- _EXERCISE GOAL_:
What is wanted is every line below from the one with "You are a computer-use" up to and including the one with "The height and", retyped exactly, pictures excluded, nothing else.

- _DATA LISTING_:
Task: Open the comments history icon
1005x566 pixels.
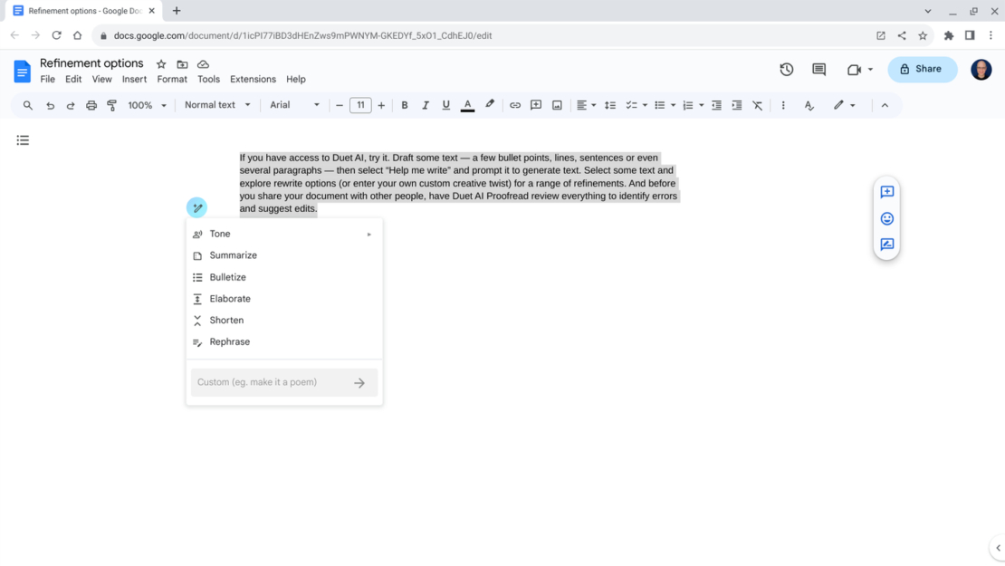Action: (818, 70)
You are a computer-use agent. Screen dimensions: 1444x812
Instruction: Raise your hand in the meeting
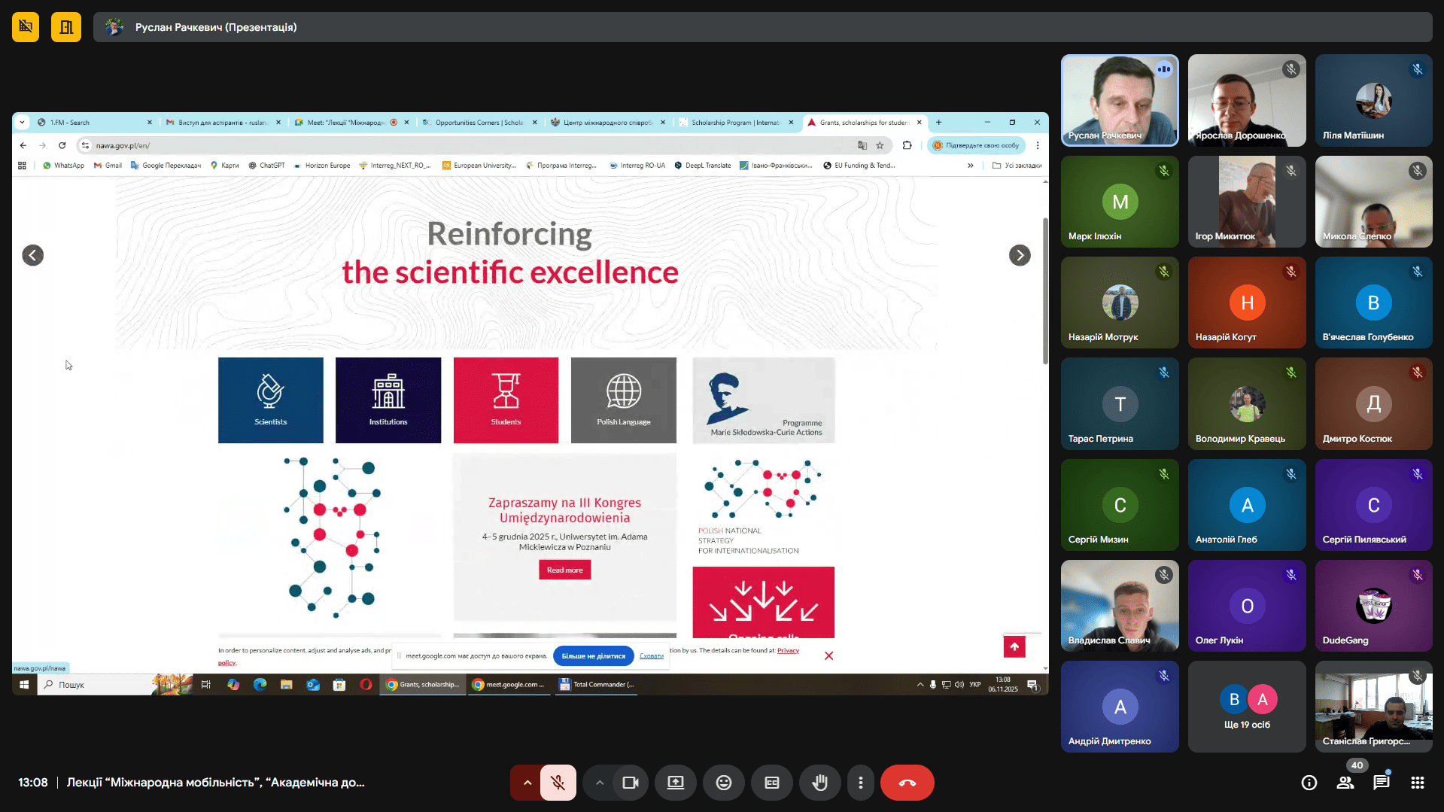819,783
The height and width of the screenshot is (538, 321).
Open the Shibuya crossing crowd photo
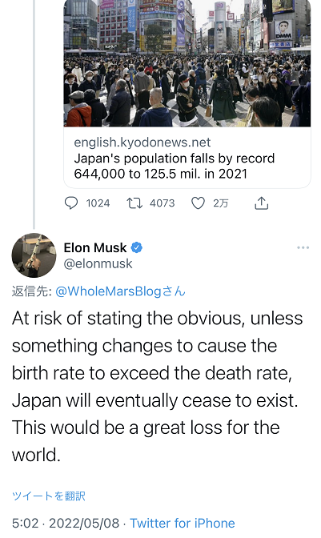(187, 63)
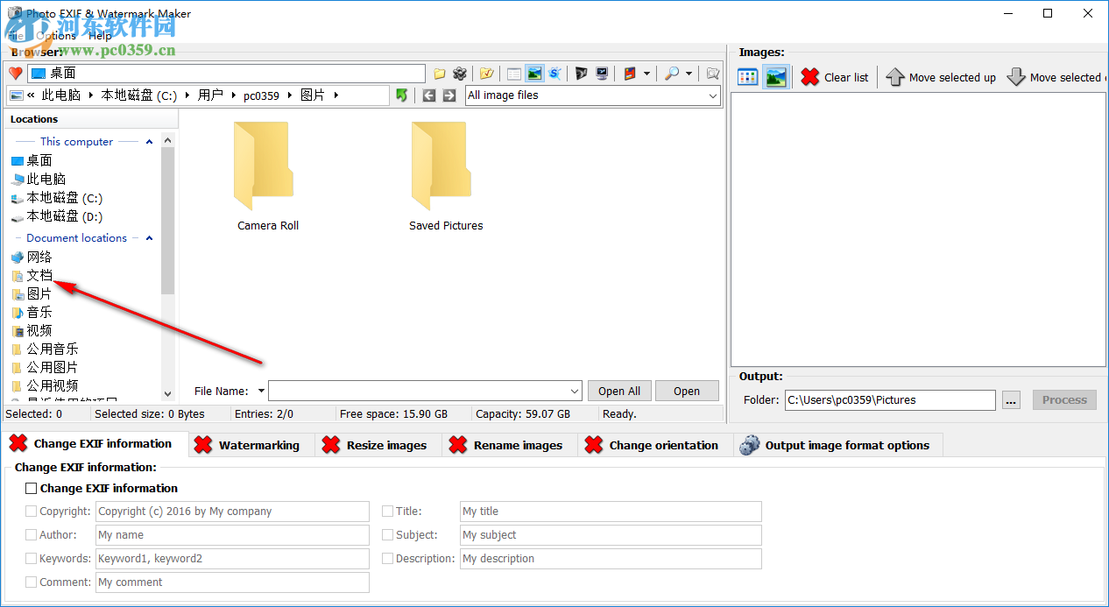This screenshot has width=1109, height=607.
Task: Switch Images panel to thumbnails grid view
Action: tap(746, 77)
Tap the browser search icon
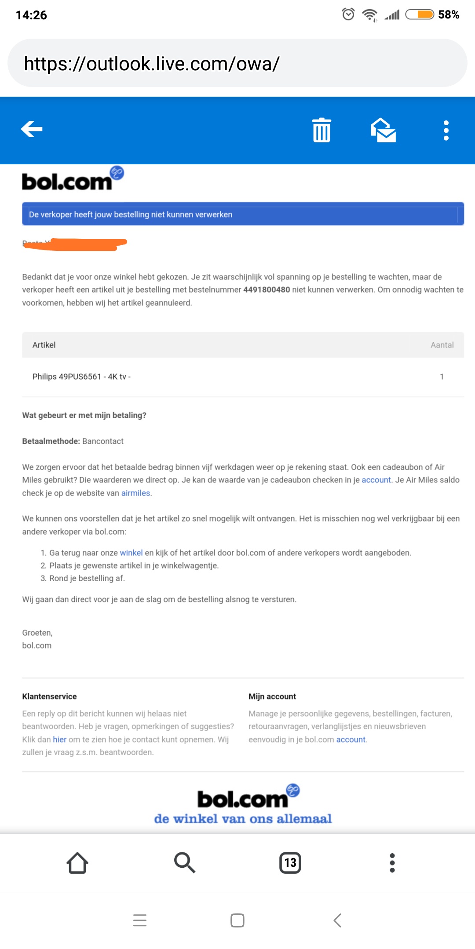Screen dimensions: 475x949 pos(184,863)
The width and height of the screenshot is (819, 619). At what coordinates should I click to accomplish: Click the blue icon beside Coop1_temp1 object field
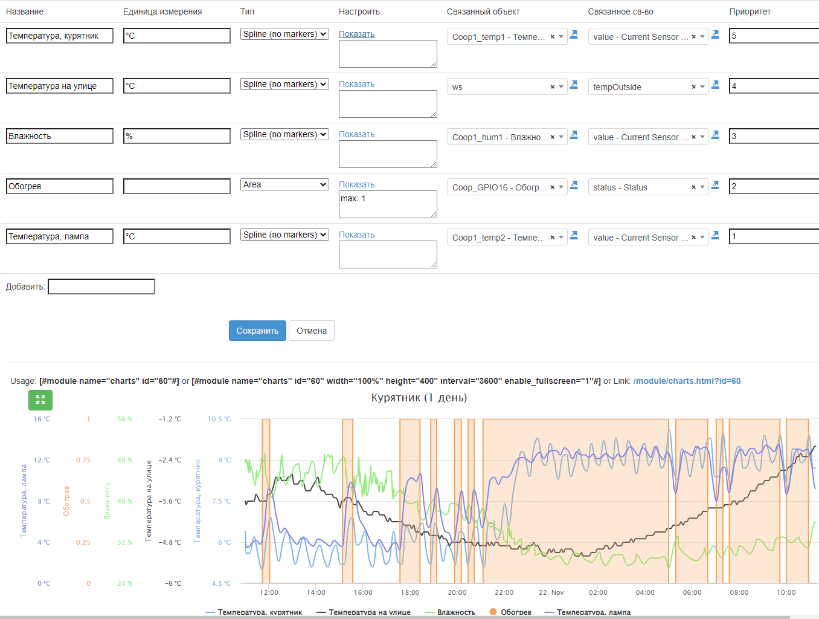point(574,35)
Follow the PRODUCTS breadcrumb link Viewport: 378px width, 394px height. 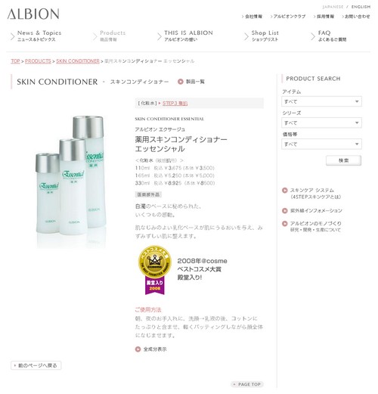pos(38,61)

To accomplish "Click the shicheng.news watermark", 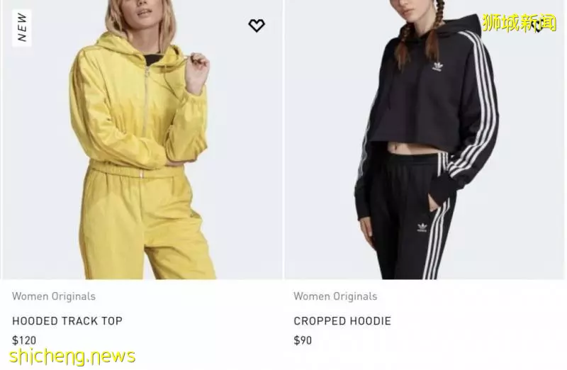I will pyautogui.click(x=72, y=357).
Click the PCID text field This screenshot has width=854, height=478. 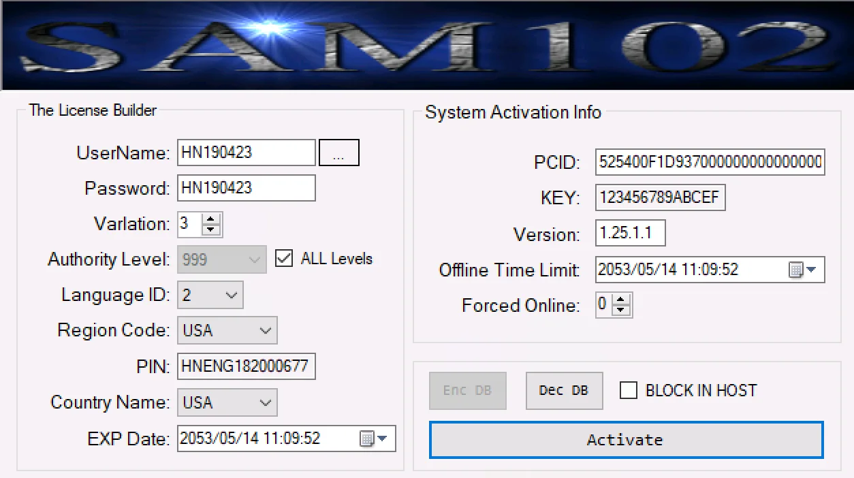[710, 163]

- _SOLUTION TO THIS PROBLEM_:
You are a computer-use agent. Screen dimensions: 1444x812
Instruction: Raise your hand in the meeting
819,783
The height and width of the screenshot is (538, 321).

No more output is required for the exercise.